As declarações clássicas são, porém,
acusadas freqüentemente de dar força demais aos direitos
do indivíduo -e do proprietário- e de desprezar os
grupos de trabalhadores sem propriedade. É verdade. Nelas,
a ênfase está na defesa, contra o poder estatal, da
propriedade, numa definição de direitos civis e políticos
que não tem condições de abranger toda a humanidade.
A declaração inglesa exclui dos direitos os estrangeiros,
a americana os escravos. Já a francesa (a mais universalizante)
encontra um de seus limites na recusa, em 1791, de uma declaração
dos direitos das mulheres: Olympe de Gouges, sua proponente, foi
guilhotinada em 1793.
Mas o importante não são as limitações
dessas declarações -e sim suas potencialidades. Nos últimos
três séculos, uma consciência de direitos aumentou,
limitando o Poder. Os direitos se ampliaram, incluindo os direitos
sociais, que se distinguem da "primeira geração" de
direitos por beneficiarem grupos e não indivíduos,
trabalhadores e não proprietários.
E recentemente surgiram os direitos difusos, dos quais o grande exemplo
são os relativos ao meio ambiente, que não têm
titulares precisos, perfeitamente definidos, mas beneficiam a todos.
Isso é irônico, porque o direito ao ar puro protege
até os próprios poluidores, porque eles precisam, para
viver, da mesma atmosfera que estão degradando...
Talvez o grande salto por se dar seja para os direitos dos animais
ou da natureza em geral. Esta questão é curiosa. A
tradição jurídica ocidental moderna entende
que direitos pertencem a seres humanos. Se assim for, a razão
de se preservar a Mata Atlântica ou o mico-leão dourado
estaria no interesse (ou direito) dos homens a um ambiente equilibrado,
biodiversificado etc.
Mas basta isso? Quando defendo uma espécie em extinção,
o fundamento de minha ação estará em meus interesses
-ou no direito dessa própria espécie a viver? Não
haverá um direito da árvore, ou daquela espécie
arbórea, do indivíduo ou da espécie do mico-leão,
a viver? Cada vez mais filósofos, juristas -e praticamente
todos os ecologistas- entendem dessa última forma.

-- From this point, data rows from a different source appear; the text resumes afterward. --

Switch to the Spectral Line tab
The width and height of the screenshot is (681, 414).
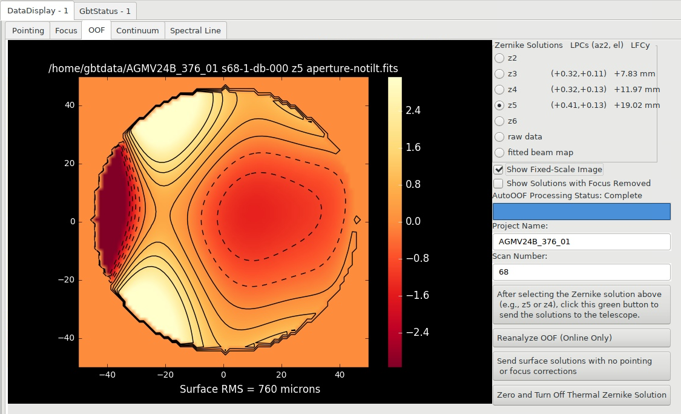pyautogui.click(x=196, y=30)
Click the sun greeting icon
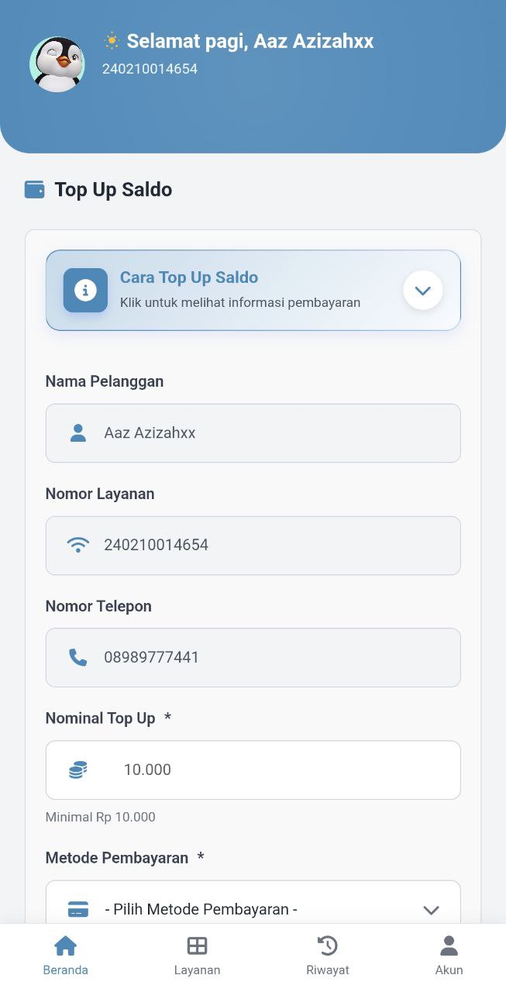Screen dimensions: 506x992 (x=112, y=41)
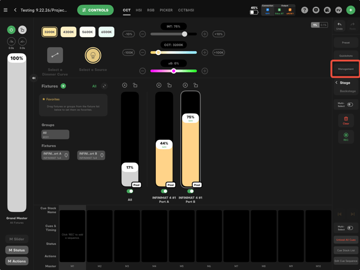Click the green REC record icon

[346, 135]
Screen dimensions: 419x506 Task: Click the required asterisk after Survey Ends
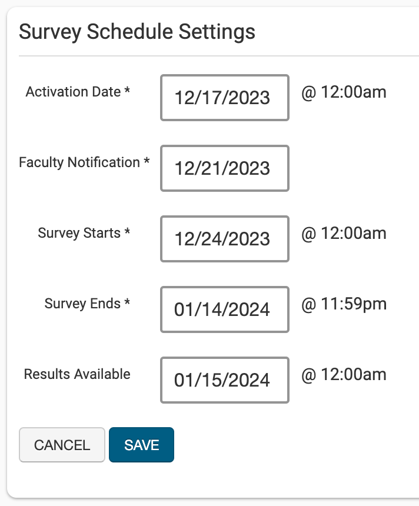click(x=127, y=304)
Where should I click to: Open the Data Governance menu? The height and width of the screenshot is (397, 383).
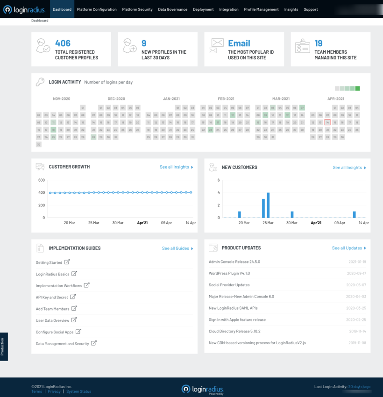(172, 9)
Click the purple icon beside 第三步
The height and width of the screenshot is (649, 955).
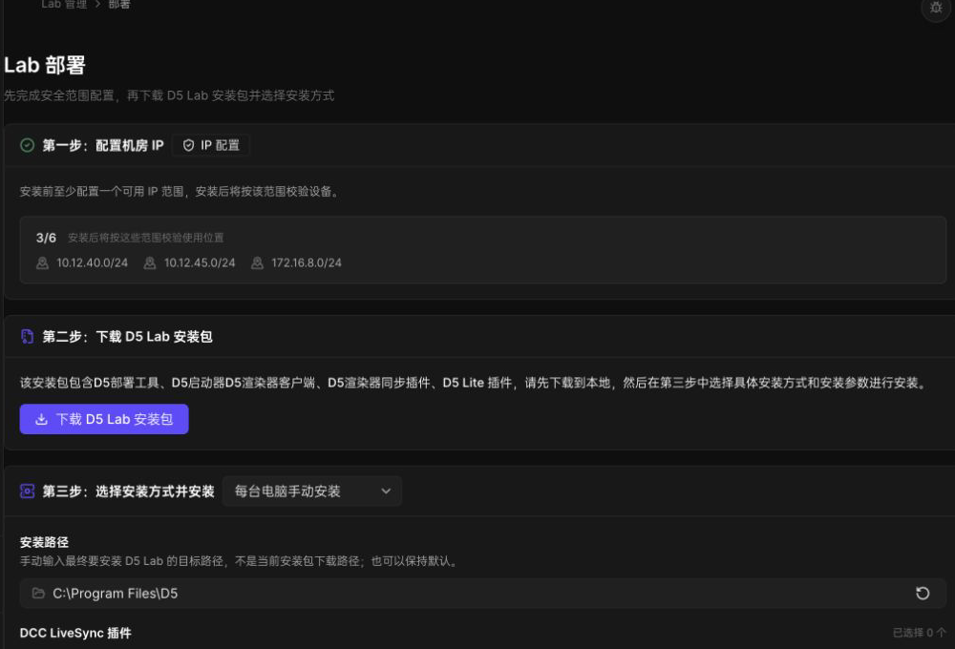28,491
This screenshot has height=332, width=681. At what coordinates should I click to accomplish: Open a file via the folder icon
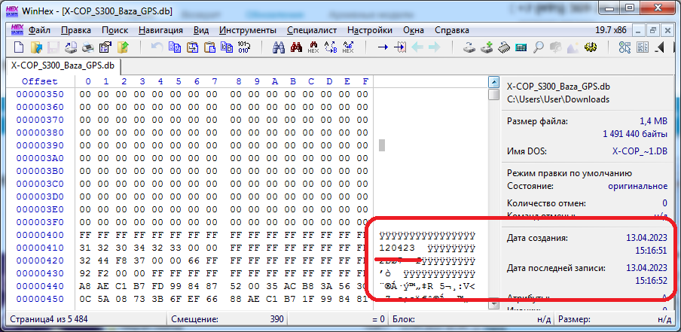(35, 47)
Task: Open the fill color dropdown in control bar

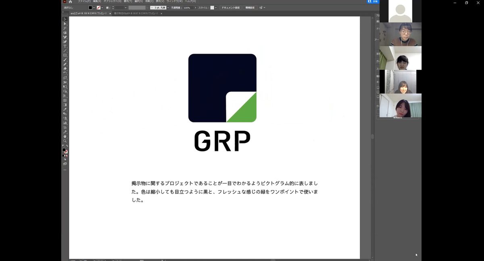Action: [94, 8]
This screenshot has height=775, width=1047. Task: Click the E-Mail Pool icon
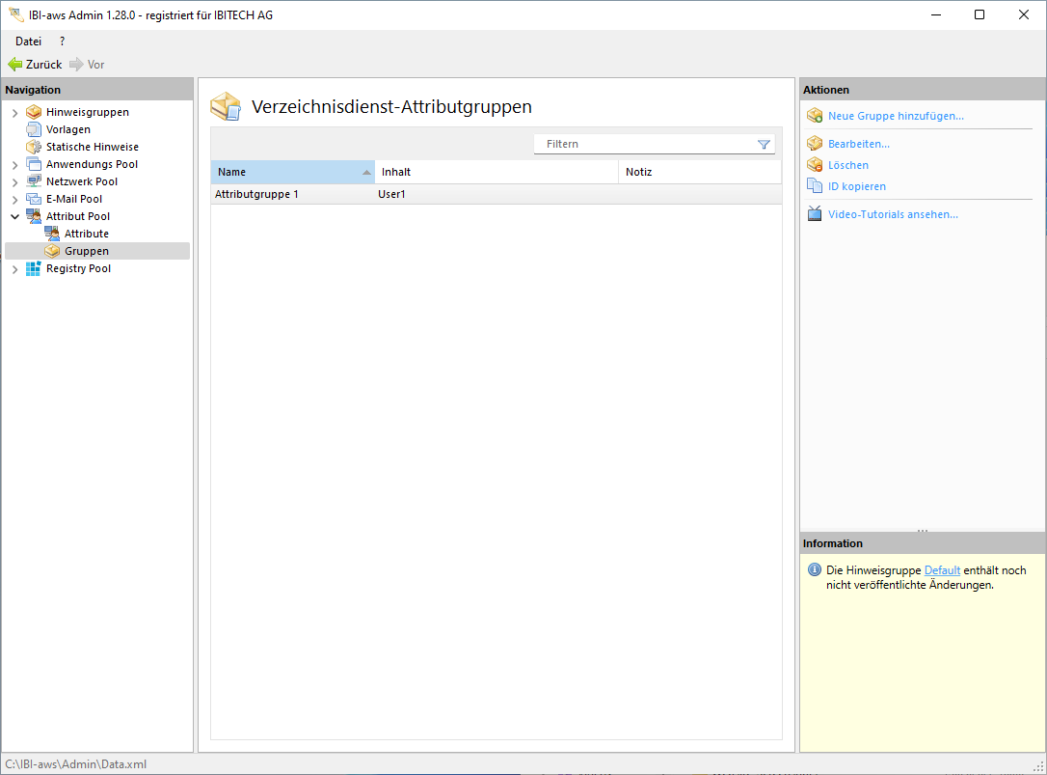34,199
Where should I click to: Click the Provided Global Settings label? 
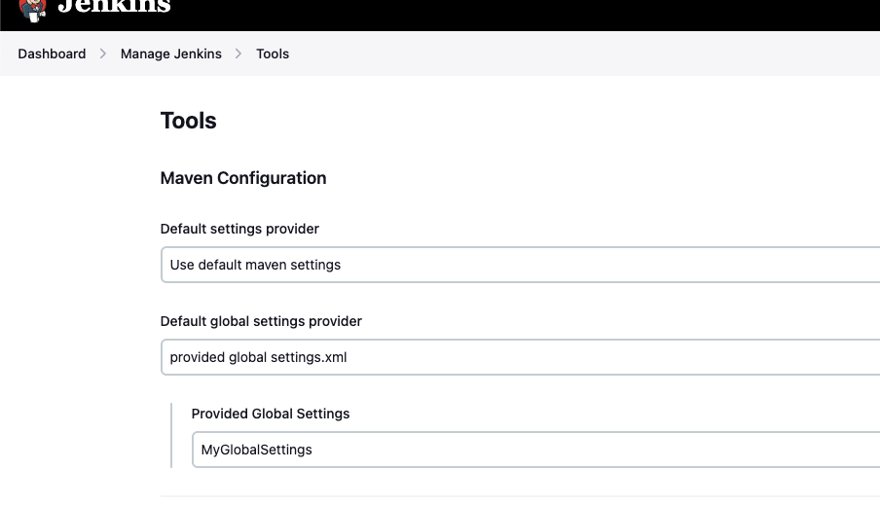coord(270,414)
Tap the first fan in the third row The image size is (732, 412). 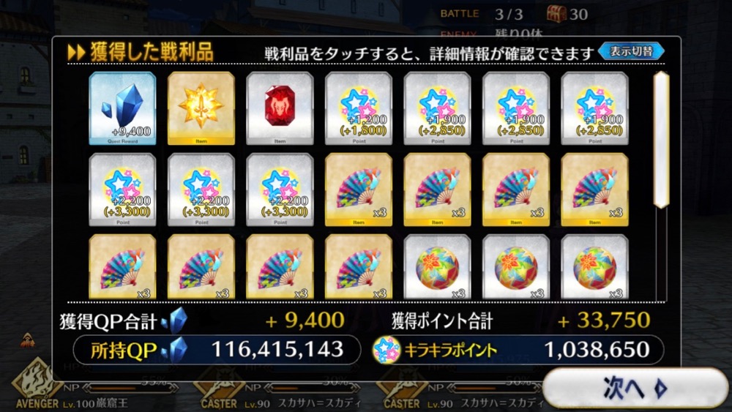click(123, 267)
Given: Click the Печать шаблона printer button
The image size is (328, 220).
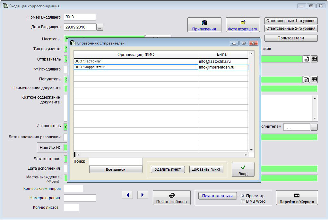Looking at the screenshot, I should pyautogui.click(x=171, y=198).
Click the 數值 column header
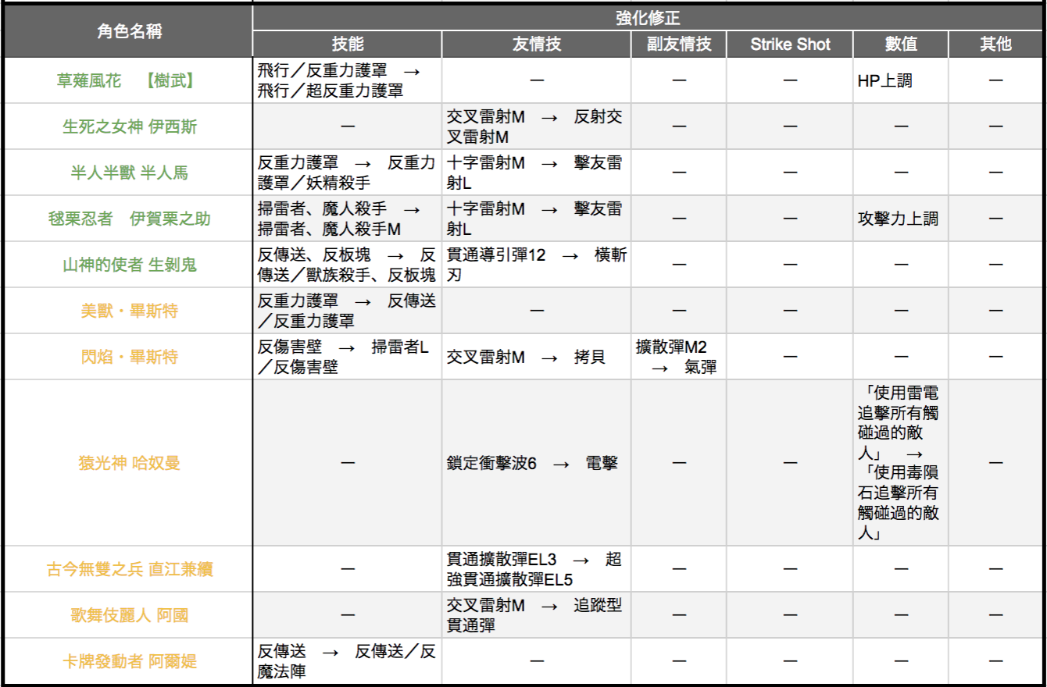Viewport: 1047px width, 687px height. 900,44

E assim pode ser que o arremate dos direitos humanos seja, para além
do homem, uma declaração de direitos dos animais e
até da natureza. Haverá melhor sinal de que essa idéia,
300 anos depois de irromper, continua fecunda e revolucionária?
Renato Janine Ribeiro é professor titular de ética
e filosofia política na Universidade de São Paulo.